[Recorded data]
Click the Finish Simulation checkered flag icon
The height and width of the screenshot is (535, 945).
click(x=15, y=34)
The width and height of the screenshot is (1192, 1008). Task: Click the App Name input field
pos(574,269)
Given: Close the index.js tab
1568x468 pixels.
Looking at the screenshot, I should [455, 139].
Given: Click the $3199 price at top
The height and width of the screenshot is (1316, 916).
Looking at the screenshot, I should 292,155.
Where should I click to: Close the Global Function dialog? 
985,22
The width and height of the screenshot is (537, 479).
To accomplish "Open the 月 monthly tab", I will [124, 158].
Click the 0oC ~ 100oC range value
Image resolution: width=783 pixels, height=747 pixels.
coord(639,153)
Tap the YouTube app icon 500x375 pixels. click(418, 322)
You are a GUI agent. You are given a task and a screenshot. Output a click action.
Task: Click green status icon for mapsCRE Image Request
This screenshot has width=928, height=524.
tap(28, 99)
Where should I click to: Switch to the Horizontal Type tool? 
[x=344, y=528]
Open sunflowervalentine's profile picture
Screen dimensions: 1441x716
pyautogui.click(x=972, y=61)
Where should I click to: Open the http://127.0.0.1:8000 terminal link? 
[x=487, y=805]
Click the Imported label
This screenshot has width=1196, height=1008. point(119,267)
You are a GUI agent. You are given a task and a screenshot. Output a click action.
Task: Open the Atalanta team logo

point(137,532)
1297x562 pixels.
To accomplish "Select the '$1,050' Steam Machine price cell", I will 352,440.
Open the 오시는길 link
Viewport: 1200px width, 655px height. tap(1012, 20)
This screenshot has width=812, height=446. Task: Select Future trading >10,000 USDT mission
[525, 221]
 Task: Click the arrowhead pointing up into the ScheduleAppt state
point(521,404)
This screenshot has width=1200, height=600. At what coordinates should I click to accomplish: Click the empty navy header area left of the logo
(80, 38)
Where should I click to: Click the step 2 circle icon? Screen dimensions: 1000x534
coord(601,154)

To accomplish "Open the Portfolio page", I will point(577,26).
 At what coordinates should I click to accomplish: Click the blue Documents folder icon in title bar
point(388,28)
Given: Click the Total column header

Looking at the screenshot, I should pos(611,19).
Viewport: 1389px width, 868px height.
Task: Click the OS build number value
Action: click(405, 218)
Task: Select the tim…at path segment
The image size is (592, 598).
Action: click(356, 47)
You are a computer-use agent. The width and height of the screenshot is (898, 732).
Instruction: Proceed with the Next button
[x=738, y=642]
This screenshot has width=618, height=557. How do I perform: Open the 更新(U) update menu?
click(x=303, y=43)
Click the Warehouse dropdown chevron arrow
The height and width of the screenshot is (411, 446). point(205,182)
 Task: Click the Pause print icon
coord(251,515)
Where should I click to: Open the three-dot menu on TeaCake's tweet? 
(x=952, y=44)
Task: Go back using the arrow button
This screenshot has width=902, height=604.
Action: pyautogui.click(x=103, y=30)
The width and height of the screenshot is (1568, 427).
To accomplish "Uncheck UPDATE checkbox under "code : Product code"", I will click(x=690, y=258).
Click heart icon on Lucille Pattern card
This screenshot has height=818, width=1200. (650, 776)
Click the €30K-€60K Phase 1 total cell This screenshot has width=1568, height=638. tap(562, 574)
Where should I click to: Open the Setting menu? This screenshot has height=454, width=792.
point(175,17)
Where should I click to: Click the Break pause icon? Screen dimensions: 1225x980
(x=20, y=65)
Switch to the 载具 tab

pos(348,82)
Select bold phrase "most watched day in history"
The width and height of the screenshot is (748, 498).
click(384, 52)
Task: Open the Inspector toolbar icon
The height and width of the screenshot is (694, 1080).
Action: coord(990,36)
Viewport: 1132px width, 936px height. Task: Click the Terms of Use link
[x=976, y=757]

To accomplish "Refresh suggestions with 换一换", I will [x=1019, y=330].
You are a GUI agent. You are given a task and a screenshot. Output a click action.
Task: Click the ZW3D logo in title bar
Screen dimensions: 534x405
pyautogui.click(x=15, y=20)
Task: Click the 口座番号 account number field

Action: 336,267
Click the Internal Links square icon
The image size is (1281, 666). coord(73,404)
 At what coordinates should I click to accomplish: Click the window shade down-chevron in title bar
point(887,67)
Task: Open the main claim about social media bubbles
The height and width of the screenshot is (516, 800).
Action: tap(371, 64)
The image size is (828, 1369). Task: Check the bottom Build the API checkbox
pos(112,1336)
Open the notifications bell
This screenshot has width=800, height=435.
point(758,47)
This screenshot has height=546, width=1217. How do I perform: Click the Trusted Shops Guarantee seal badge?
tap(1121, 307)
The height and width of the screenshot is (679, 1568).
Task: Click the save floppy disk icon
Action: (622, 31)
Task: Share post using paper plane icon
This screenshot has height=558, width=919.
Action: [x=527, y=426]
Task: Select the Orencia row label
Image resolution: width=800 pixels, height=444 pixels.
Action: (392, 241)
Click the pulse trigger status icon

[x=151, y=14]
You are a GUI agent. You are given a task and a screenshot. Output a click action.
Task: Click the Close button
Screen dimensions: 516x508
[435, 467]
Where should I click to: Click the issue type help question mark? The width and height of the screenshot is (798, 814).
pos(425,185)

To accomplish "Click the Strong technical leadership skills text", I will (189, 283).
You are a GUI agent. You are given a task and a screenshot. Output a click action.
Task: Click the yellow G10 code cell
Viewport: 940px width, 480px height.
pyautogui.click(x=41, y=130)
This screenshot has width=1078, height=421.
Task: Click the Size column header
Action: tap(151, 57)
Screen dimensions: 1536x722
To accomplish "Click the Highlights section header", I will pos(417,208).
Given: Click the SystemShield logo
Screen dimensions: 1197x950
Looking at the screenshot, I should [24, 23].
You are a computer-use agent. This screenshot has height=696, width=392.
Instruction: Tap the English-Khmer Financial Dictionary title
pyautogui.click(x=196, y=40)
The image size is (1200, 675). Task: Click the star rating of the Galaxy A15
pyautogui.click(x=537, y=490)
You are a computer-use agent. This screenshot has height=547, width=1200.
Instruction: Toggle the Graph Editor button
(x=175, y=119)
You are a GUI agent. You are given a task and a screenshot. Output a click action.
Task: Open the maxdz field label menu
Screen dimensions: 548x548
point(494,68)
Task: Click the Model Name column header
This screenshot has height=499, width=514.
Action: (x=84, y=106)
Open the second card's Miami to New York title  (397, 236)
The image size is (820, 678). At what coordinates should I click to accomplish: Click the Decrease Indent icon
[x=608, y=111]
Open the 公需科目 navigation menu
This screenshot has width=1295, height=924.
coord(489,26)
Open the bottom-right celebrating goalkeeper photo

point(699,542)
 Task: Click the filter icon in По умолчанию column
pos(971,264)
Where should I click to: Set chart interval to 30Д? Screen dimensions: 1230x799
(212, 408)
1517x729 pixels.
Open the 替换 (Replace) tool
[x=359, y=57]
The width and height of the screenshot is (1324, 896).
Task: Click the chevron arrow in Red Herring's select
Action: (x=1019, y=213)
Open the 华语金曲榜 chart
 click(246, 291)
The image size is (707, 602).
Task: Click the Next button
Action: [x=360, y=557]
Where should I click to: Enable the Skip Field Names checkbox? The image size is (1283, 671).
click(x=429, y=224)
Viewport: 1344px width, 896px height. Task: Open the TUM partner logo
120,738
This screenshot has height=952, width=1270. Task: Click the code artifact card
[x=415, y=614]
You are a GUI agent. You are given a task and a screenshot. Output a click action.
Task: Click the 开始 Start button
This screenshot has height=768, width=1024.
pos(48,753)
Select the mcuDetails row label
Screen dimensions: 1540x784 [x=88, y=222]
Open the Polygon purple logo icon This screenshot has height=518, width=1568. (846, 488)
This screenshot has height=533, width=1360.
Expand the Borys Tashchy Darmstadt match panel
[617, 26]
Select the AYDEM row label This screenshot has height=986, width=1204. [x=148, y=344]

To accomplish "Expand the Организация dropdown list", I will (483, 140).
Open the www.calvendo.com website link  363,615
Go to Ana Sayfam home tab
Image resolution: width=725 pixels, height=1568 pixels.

TASK GOAL:
All that is needed is the exact run of lines above from the line containing "Expand the Borys" through the line containing "Go to Ana Sayfam home tab", both of them included.

COMPLETED EXERCISE:
Expand the Borys Tashchy Darmstadt match panel
[617, 26]
Select the AYDEM row label This screenshot has height=986, width=1204. [x=148, y=344]

To accomplish "Expand the Организация dropdown list", I will (483, 140).
Open the www.calvendo.com website link  363,615
Go to Ana Sayfam home tab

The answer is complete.